Researchers developed a three-dimensional organoid culture model to grow both normal and cancerous pancreatic tissue in the lab, providing a window into the molecular underpinnings of tumor progression and a potential path to identifying new drug targets for pancreatic cancer.

Researchers in the Netherlands and the United States have developed a culture system for pancreatic cancer capable of rapidly generating three-dimensional (3-D) organoid models from normal and diseased pancreatic tissue, providing a window into the molecular underpinnings of tumor progression and a potential path to identifying new drug targets.

In a recent study, researchers established normal and neoplastic pancreatic organoids—tiny 3-D organ-like structures comprised of hundreds to thousands of cells—from mouse and human pancreatic ductal cells (Cell 2015;160:324–38). The 3-D culture strategy enabled researchers to grow normal pancreatic cells—which has not been possible in 2-D culture conditions—and study them alongside diseased pancreatic cells in order to analyze the molecular pathways that correlate with disease progression.

Problem to solve:
Retype the text on pancreatic cancer organoids word for word. Begin at "Researchers in the" and stop after "new drug targets.".

Supplied information:
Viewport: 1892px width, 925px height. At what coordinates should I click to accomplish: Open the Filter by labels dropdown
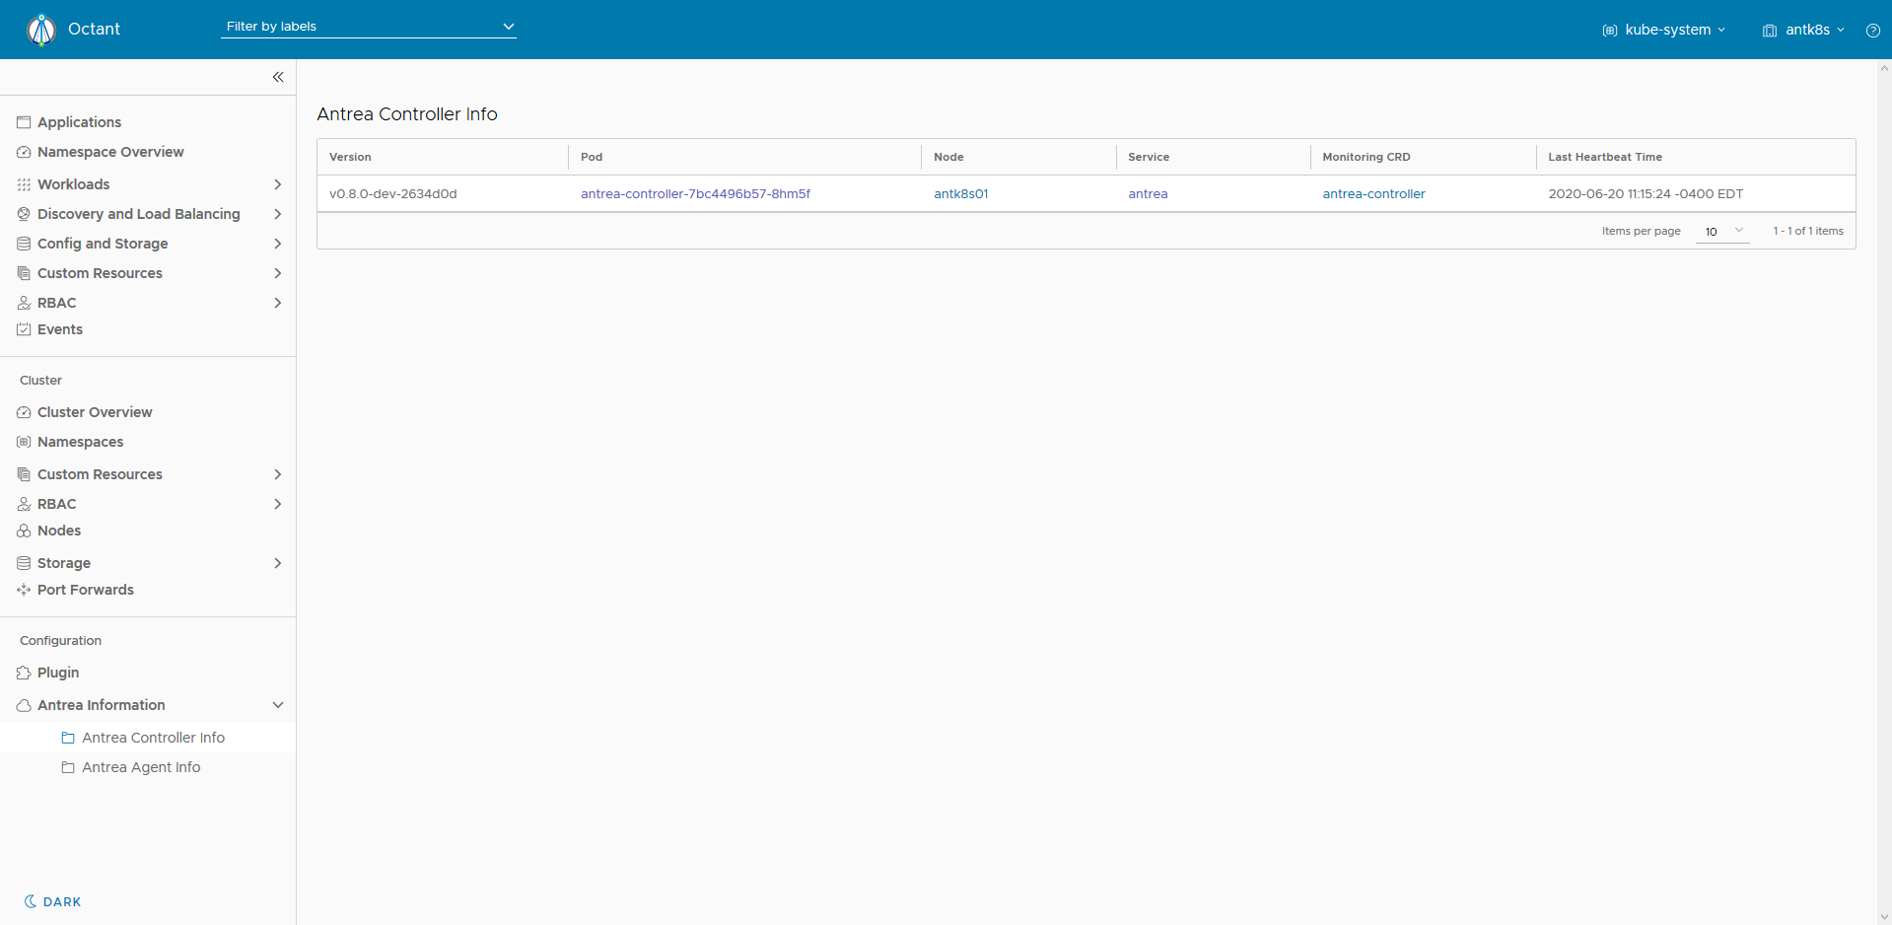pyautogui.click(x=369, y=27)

--

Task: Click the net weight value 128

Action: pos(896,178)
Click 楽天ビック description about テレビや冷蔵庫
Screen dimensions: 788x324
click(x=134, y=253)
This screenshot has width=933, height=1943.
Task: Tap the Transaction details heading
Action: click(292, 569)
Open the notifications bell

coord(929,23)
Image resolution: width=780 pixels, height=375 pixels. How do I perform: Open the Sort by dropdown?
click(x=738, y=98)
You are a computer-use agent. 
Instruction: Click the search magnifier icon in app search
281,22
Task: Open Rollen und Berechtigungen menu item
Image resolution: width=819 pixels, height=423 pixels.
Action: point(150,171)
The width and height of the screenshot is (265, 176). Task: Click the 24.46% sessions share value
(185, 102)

Final answer:
Researchers in the Netherlands and the United States have developed a culture system for pancreatic cancer capable of rapidly generating three-dimensional (3-D) organoid models from normal and diseased pancreatic tissue, providing a window into the molecular underpinnings of tumor progression and a potential path to identifying new drug targets.